== What this task involves ==
The answer is the complete listing below, written out again exactly.

▼

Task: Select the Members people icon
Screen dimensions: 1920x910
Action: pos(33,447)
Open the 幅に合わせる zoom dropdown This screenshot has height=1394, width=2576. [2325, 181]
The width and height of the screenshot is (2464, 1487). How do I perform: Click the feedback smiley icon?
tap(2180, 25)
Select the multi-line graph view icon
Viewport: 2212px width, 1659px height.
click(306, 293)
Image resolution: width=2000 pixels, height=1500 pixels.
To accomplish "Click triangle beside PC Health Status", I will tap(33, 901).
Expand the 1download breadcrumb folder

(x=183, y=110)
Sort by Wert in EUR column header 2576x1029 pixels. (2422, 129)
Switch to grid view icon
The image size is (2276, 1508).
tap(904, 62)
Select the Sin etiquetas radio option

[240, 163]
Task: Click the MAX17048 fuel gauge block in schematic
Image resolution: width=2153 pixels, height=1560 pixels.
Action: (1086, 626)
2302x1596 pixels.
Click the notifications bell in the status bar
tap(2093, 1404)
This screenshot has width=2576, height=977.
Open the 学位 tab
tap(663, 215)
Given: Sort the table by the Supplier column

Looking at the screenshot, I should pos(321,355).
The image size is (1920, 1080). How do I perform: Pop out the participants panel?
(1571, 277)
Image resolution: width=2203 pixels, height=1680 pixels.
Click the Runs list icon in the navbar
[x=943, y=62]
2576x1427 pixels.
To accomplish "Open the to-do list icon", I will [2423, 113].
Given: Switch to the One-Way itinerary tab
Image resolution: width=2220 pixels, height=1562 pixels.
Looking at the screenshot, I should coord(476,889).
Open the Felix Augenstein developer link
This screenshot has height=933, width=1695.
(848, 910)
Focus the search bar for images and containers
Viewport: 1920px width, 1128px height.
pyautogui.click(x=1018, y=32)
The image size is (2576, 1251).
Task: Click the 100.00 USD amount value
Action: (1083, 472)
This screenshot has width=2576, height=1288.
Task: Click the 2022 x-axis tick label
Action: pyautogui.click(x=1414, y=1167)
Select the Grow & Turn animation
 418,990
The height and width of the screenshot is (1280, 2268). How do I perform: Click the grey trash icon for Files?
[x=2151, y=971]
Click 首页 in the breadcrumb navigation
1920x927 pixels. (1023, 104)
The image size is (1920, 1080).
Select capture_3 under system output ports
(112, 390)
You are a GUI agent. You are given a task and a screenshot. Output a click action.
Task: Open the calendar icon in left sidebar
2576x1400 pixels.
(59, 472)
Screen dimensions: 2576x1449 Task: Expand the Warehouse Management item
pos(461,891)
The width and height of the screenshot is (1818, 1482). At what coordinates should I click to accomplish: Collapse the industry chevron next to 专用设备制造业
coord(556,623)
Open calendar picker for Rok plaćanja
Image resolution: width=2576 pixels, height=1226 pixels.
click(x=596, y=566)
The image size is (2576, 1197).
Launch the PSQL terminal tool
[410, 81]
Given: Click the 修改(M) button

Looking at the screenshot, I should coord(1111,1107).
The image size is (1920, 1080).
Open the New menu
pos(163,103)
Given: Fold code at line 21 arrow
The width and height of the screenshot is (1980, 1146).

▲

== Your response ==
Task: Select the Members people icon
Screen dimensions: 1920x910
Action: pos(33,447)
Open the 幅に合わせる zoom dropdown This screenshot has height=1394, width=2576. [2325, 181]
The width and height of the screenshot is (2464, 1487). How do I perform: Click the feedback smiley icon?
tap(2180, 25)
Select the multi-line graph view icon
Viewport: 2212px width, 1659px height.
click(306, 293)
Image resolution: width=2000 pixels, height=1500 pixels.
To accomplish "Click triangle beside PC Health Status", I will tap(33, 901).
Expand the 1download breadcrumb folder

(x=183, y=110)
Sort by Wert in EUR column header 2576x1029 pixels. (2422, 129)
Switch to grid view icon
The image size is (2276, 1508).
tap(904, 62)
Select the Sin etiquetas radio option

[240, 163]
Task: Click the MAX17048 fuel gauge block in schematic
Image resolution: width=2153 pixels, height=1560 pixels.
Action: (1086, 626)
2302x1596 pixels.
Click the notifications bell in the status bar
tap(2093, 1404)
This screenshot has width=2576, height=977.
Open the 学位 tab
tap(663, 215)
Given: Sort the table by the Supplier column

Looking at the screenshot, I should pos(321,355).
The image size is (1920, 1080). How do I perform: Pop out the participants panel?
(1571, 277)
Image resolution: width=2203 pixels, height=1680 pixels.
Click the Runs list icon in the navbar
[x=943, y=62]
2576x1427 pixels.
To accomplish "Open the to-do list icon", I will [2423, 113].
Given: Switch to the One-Way itinerary tab
Image resolution: width=2220 pixels, height=1562 pixels.
Looking at the screenshot, I should coord(476,889).
Open the Felix Augenstein developer link
This screenshot has height=933, width=1695.
(848, 910)
Focus the search bar for images and containers
Viewport: 1920px width, 1128px height.
pyautogui.click(x=1018, y=32)
The image size is (2576, 1251).
Task: Click the 100.00 USD amount value
Action: (1083, 472)
This screenshot has width=2576, height=1288.
Task: Click the 2022 x-axis tick label
Action: pyautogui.click(x=1414, y=1167)
Select the Grow & Turn animation
 418,990
The height and width of the screenshot is (1280, 2268). How do I perform: Click the grey trash icon for Files?
[x=2151, y=971]
Click 首页 in the breadcrumb navigation
1920x927 pixels. (1023, 104)
The image size is (1920, 1080).
Select capture_3 under system output ports
(112, 390)
You are a GUI agent. You are given a task and a screenshot. Output a click action.
Task: Open the calendar icon in left sidebar
2576x1400 pixels.
(59, 472)
Screen dimensions: 2576x1449 Task: Expand the Warehouse Management item
pos(461,891)
The width and height of the screenshot is (1818, 1482). At what coordinates should I click to accomplish: Collapse the industry chevron next to 专用设备制造业
coord(556,623)
Open calendar picker for Rok plaćanja
Image resolution: width=2576 pixels, height=1226 pixels.
click(x=596, y=566)
The image size is (2576, 1197).
Launch the PSQL terminal tool
[410, 81]
Given: Click the 修改(M) button

Looking at the screenshot, I should coord(1111,1107).
The image size is (1920, 1080).
Open the New menu
pos(163,103)
Given: Fold code at line 21 arrow
The width and height of the screenshot is (1980, 1146).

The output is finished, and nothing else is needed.